Cyprus’ de-Russification
Cyprus, where Russian tourism has been growing in recent years, is also set to be affected. Russians made up a quarter of Cyprus’s two million visitors last year and brought in an estimated 290 million euros ($311.2m) – a fifth of the country’s tourism revenue.
Fiona Mullen, who runs Sapienta Economics, a consultancy, has estimated the effect of the absence of Russian tourists and high energy prices will lead to a net loss of 0.9 percent in the tourism market this year.
That might be relatively negligible if it was not for the fact that many Russians combine holiday-making in Cyprus with business activities such as investing and banking.
“Russia and Cyprus have longstanding links because of the Orthodox Church and the fact that Cyprus was part of the nonaligned movement in the Cold War,” says Mullen. “It had a good non-double taxation treaty with the Soviet Union, which carried on after 1990, so that generated a lot of business after the breakup of the USSR. And [Cypriots] don’t have the mistrust of Russia that NATO countries have.”
Russia’s footprint on Cyprus’s economy was once large. Before 2013, Russians accounted for 21.5 billion euros ($23.1bn) of Cyprus’s bank deposits. In February, that had fallen to 6.4 billion euros ($6.9bn).
But de-Russification, Mullen says, began with Cyprus’s banking crisis of 2013, when the EU stepped in to bail out the financial sector.
“Already since 2013 Russians had moved away from the banks, gradually they moved out of professional services sector, then they moved out of real estate, now it’s right across the board,” she says.
Following an Al Jazeera investigation in 2020, Cyprus also moved to end corrupt practices in awarding Golden visas and passports, including to Russian and Chinese nationals.
Yet Mullen estimates Russian business to be worth as much as 4.8 percent of Cyprus’s gross domestic product (GDP).
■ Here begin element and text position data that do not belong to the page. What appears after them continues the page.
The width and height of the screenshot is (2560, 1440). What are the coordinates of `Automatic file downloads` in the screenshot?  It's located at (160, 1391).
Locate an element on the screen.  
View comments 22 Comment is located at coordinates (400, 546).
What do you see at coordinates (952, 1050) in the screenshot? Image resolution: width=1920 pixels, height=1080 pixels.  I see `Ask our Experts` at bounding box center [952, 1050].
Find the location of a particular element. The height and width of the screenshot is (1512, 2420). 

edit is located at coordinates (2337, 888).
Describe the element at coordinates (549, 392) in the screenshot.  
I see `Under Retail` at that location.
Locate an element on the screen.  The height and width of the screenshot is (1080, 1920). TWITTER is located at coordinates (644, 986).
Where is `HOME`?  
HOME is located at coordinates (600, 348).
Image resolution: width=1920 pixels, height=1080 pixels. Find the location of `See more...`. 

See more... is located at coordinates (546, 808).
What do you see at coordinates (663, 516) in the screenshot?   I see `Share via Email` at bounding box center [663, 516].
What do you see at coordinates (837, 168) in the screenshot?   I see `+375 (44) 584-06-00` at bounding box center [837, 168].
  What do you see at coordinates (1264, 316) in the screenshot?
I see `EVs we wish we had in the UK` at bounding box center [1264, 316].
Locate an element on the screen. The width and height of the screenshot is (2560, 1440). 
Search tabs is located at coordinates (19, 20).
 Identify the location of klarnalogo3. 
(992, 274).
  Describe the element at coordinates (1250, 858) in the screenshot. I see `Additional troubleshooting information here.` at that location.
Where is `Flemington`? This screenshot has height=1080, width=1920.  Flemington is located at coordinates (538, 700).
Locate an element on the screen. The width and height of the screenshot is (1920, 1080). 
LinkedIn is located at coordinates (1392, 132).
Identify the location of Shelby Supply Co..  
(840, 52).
“There are specific companies that have relied very heavily on Russian business [that will suffer] – some of the hotels that only have package tourism, and some legal and compliance firms that rely very heavily on Russian clients.”
But the tables may be turning. Cyprus is wooing digital nomads and businesses from Russia and Ukraine willing to headquarter themselves on the island with lower income taxes.